"Better than expected. The bail got halved."
"Morrison would've set it at two-fifty anyway."
"Yes, but the lawyer made it look like he won the argument. Psychology matters." I watched Manhattan slide past the tinted windows. "He's good, Matteo. Smart. Knows how to work a courtroom."
"You sound pleased."
I was pleased. And intrigued. And experiencing an attraction I hadn't anticipated—which was its own kind of problem.
Emilio Rossi. Recent divorce. Desperate for money and career advancement. Intelligent enough to be useful, vulnerable enough to be malleable. The kind of man who could be shaped into exactly what I needed him to be.
The kind of man who'd looked at me in that courtroom with carefully hidden desire before forcing his attention elsewhere.
I'd built my empire on reading people accurately. On understanding what they wanted and using that knowledge to control them. Emilio wanted money, respect, professional success. Those were easy enough to provide in exchange for loyalty.
But there was something else there too. Something in the way he'd pulled back from that momentary contact. The way his breath had caught so slightly I'd almost missed it.
He wanted me. And he was horrified by that wanting.
Perfect.
"Set up the office for this afternoon," I told Matteo. "I'm meeting with Rossi at two. Make sure we're not disturbed."
"You planning to scare him or seduce him?"
"Why choose? Fear and desire aren't mutually exclusive." I ended the call.
The rest of my morning was consumed by the usual business. Meeting with my accountant about the quarterly reports. Call with a city councilman who needed reminding about which projects to support in the next budget cycle. Lunch with a real estate developer who wanted permission to build in territory I controlled.
All of it routine. All of it necessary. All of it boring.
At 1:45, I was in my office at Inferno, reviewing the financial irregularities I'd been tracking. Someone was skimming money through shell accounts. Fifty thousand over three months. Small enough to be overlooked. Large enough to be deliberate.
Only five other people had the access codes needed to create those accounts. Three were my partners. One was our accountant, Vincent. The fifth was dead and buried in concrete.
Which meant someone I trusted was betraying me.
I made notes for later investigation. This required careful handling. Accusations without proof would fracture the partnerships I'd spent years building. But theft couldn't go unpunished either.

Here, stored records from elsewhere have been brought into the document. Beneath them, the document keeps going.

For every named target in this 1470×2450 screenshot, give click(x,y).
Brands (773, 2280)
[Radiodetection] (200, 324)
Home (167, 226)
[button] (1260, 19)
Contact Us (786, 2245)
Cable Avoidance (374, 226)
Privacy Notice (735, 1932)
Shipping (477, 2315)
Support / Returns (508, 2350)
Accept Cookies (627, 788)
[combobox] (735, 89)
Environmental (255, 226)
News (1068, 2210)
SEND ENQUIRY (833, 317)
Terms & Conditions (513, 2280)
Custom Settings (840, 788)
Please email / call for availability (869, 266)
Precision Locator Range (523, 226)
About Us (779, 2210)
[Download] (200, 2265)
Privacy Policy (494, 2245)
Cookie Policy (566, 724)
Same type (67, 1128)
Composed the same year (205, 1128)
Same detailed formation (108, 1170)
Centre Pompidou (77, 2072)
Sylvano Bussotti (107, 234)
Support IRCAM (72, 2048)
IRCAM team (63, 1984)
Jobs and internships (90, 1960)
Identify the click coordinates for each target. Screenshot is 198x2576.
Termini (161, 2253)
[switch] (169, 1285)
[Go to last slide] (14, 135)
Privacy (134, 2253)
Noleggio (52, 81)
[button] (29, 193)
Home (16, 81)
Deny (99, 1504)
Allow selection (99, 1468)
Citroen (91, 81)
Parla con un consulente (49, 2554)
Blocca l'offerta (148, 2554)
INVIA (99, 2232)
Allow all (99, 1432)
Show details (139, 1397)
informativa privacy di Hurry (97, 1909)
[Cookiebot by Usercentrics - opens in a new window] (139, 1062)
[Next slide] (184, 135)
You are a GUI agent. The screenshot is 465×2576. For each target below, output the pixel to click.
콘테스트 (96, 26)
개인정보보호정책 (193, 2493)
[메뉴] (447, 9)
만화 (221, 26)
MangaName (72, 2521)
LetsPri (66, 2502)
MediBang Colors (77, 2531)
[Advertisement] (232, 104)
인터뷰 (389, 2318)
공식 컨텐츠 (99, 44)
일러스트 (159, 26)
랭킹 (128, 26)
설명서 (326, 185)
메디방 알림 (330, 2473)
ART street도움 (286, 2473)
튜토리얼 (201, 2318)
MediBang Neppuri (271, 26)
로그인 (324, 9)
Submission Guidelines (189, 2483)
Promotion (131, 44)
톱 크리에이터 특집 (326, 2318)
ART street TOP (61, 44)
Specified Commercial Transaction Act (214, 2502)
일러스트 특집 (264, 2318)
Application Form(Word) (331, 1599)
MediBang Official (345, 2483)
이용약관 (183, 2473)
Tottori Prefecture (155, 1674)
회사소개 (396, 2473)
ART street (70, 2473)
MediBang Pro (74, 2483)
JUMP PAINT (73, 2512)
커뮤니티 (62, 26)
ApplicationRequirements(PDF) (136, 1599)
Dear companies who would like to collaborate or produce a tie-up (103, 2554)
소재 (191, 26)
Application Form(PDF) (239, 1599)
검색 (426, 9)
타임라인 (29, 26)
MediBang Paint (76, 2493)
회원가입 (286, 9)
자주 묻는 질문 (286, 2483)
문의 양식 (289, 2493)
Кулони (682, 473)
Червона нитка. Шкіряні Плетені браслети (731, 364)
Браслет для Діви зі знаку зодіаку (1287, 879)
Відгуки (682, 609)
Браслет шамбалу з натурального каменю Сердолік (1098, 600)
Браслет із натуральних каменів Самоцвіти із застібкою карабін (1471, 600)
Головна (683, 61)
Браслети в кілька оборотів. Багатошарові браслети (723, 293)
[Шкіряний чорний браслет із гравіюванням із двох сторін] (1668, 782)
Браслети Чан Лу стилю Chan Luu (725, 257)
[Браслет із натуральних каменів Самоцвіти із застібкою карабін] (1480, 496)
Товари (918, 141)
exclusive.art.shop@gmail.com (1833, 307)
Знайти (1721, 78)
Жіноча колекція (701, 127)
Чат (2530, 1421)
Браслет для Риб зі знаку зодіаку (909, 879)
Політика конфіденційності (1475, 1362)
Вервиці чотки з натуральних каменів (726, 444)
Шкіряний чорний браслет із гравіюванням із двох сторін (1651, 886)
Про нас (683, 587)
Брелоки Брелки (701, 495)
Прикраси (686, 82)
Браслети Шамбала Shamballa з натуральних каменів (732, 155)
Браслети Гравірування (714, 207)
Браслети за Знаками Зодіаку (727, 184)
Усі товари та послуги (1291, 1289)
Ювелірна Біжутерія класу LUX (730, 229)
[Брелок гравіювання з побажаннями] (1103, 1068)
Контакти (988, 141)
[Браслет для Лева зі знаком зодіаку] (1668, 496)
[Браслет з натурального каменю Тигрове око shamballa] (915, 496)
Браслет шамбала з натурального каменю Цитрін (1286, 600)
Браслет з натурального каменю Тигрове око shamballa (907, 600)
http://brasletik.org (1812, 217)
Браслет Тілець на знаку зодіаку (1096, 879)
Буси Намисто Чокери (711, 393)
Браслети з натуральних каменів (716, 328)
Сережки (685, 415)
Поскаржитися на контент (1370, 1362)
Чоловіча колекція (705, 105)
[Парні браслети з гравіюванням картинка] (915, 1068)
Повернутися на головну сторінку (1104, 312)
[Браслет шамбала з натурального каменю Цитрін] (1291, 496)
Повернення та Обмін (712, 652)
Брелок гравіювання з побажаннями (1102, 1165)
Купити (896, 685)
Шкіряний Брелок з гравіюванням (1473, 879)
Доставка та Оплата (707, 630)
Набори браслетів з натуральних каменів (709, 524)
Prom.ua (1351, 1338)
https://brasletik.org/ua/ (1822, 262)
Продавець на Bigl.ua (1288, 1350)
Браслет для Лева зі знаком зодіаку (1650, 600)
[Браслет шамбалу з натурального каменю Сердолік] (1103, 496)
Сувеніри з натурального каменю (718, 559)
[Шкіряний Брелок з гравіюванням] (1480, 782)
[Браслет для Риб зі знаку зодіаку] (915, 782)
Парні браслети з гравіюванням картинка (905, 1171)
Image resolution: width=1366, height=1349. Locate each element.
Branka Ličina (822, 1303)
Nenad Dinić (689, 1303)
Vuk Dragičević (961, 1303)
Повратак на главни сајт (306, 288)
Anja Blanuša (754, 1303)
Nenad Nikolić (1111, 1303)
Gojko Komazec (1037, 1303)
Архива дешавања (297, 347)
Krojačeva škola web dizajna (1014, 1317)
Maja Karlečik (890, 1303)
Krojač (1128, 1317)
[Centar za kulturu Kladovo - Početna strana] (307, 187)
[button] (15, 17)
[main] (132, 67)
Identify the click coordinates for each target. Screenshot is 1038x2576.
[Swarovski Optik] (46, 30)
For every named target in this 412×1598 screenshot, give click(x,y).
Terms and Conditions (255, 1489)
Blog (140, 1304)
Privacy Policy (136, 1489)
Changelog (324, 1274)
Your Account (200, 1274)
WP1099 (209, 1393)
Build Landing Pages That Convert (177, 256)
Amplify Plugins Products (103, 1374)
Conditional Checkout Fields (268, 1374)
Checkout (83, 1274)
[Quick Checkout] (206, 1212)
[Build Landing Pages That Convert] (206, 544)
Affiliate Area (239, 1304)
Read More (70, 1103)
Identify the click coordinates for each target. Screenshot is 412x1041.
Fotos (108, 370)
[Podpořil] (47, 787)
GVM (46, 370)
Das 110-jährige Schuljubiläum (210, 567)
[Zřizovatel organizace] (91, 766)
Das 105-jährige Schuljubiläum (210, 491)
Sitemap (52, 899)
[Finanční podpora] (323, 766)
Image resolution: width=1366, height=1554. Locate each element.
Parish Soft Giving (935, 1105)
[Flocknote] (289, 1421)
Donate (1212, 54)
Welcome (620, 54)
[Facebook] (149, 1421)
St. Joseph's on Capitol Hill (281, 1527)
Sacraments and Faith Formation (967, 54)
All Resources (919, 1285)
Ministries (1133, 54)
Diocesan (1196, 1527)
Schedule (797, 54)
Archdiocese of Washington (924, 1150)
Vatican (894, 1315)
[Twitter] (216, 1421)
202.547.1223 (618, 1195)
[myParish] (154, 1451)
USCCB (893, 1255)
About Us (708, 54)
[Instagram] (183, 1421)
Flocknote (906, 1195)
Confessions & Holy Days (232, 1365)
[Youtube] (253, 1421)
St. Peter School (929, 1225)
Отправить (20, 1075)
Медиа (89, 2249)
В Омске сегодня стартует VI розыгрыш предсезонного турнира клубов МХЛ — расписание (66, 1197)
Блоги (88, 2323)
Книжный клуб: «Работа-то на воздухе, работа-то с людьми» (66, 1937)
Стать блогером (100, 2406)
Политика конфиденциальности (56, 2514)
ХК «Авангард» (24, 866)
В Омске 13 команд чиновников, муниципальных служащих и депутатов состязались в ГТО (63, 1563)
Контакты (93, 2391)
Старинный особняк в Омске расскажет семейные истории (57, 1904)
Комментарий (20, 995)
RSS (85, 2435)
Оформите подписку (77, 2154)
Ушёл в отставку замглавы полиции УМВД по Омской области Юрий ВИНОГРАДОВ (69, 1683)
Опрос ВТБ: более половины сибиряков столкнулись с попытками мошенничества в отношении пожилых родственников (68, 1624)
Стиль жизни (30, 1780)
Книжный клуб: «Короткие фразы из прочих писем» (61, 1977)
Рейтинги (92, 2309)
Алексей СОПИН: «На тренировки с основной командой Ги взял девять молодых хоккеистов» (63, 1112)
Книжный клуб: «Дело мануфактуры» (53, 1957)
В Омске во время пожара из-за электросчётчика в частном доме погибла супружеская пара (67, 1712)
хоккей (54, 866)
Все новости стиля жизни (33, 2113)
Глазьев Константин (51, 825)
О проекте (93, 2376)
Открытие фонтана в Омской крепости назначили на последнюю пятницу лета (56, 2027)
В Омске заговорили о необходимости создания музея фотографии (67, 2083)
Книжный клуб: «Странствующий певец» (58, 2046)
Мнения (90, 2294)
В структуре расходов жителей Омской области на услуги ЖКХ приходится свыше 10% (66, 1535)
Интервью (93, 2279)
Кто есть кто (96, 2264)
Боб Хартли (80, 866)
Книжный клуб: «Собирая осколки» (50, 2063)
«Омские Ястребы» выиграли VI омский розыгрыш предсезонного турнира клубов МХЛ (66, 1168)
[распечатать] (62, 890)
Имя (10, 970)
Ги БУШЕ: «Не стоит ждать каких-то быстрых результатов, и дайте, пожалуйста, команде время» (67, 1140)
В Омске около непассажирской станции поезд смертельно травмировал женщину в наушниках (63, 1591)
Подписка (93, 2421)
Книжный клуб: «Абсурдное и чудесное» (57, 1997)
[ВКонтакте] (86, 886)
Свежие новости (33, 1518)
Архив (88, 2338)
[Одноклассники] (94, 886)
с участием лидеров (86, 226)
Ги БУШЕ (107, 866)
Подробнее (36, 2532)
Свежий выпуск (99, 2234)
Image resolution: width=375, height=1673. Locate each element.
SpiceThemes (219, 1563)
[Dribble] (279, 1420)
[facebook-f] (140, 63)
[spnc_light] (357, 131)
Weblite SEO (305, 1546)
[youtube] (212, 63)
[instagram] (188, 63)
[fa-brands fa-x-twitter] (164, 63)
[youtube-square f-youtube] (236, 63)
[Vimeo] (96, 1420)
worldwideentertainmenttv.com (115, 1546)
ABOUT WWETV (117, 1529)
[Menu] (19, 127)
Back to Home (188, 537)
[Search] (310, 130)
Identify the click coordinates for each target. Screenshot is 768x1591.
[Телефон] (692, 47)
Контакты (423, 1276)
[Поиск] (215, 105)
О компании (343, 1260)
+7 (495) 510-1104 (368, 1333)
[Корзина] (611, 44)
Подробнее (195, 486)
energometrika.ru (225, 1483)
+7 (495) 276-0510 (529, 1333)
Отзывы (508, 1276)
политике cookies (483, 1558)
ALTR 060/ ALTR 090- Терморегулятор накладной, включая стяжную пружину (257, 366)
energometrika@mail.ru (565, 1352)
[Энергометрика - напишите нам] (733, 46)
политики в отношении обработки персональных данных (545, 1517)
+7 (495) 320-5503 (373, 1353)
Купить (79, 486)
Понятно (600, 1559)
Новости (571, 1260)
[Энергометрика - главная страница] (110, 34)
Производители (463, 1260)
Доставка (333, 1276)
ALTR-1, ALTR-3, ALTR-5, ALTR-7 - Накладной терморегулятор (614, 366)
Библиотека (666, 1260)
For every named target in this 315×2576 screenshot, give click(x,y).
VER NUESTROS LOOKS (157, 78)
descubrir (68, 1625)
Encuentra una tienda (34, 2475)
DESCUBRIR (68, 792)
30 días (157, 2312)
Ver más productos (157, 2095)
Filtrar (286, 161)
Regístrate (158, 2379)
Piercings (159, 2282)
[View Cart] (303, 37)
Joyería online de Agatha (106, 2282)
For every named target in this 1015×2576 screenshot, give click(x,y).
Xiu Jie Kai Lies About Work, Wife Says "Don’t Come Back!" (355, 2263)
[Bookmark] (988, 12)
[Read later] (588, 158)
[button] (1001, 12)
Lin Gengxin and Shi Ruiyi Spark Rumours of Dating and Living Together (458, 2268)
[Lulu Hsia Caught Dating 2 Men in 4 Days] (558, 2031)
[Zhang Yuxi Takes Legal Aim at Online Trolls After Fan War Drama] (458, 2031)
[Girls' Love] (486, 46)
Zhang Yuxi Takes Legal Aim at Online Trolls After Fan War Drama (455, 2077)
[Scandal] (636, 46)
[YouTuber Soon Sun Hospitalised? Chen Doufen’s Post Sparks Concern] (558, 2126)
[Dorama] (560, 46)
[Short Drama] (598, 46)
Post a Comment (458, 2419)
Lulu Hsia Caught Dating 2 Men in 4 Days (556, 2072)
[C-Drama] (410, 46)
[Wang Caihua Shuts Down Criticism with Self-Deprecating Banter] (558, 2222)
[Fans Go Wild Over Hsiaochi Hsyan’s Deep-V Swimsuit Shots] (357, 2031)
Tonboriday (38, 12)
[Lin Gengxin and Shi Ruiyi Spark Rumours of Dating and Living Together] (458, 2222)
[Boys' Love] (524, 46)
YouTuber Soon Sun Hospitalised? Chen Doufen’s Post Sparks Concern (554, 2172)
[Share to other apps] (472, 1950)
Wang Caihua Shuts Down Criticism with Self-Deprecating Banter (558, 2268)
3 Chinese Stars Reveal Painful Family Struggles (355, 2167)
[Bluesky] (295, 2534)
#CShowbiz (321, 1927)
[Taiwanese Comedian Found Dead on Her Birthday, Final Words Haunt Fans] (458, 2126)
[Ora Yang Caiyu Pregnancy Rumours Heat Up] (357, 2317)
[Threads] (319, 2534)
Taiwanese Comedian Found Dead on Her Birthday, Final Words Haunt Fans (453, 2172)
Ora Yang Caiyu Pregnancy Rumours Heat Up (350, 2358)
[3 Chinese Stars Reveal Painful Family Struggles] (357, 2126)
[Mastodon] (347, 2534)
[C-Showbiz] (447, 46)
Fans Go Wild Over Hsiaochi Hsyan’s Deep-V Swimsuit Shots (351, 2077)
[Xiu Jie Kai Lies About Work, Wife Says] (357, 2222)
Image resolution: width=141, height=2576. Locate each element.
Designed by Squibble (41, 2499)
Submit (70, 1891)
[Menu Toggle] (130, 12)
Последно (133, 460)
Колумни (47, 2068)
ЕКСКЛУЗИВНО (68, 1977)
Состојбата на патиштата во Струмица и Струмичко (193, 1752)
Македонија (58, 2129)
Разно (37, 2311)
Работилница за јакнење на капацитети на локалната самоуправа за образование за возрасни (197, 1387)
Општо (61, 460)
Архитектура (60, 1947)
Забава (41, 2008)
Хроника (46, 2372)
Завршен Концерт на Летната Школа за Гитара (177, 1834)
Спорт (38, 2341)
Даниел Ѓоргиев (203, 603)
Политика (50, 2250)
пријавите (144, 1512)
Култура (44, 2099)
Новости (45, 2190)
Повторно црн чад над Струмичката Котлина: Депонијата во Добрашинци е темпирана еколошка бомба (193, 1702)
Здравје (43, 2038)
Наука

My phone buzzed at 1:58. Security at the door. "Mr. Rossi is here."
"Send him up."
I stood and moved to the window. My office overlooked the club's main floor—currently empty, since Inferno didn't open until nine PM—with floor-to-ceiling glass that let me observe without being seen. Black marble desk. Italian leather chairs. A single chess set, mid-game, on the side table. Everything carefully curated to project power and control.
The door opened at exactly 2:00 PM.
Emilio stepped inside and stopped. I watched his reflection in the glass as he took in the space. Cataloging, just like I had with him. Assessing.
"Mr. Vitale." His voice was steady. Professional.
I turned from the window. "Mr. Rossi. Please, sit."
He chose the chair across from my desk rather than the couch—maintaining distance. Smart. He set his briefcase beside the chair and pulled out a legal pad covered in neat handwriting.
"I have questions about the incident," he began. "I need complete honesty about what happened that night. If you lie to me even once, I withdraw from the case immediately."
I sat behind my desk, fingers steepled. "You're establishing ground rules. I appreciate clarity."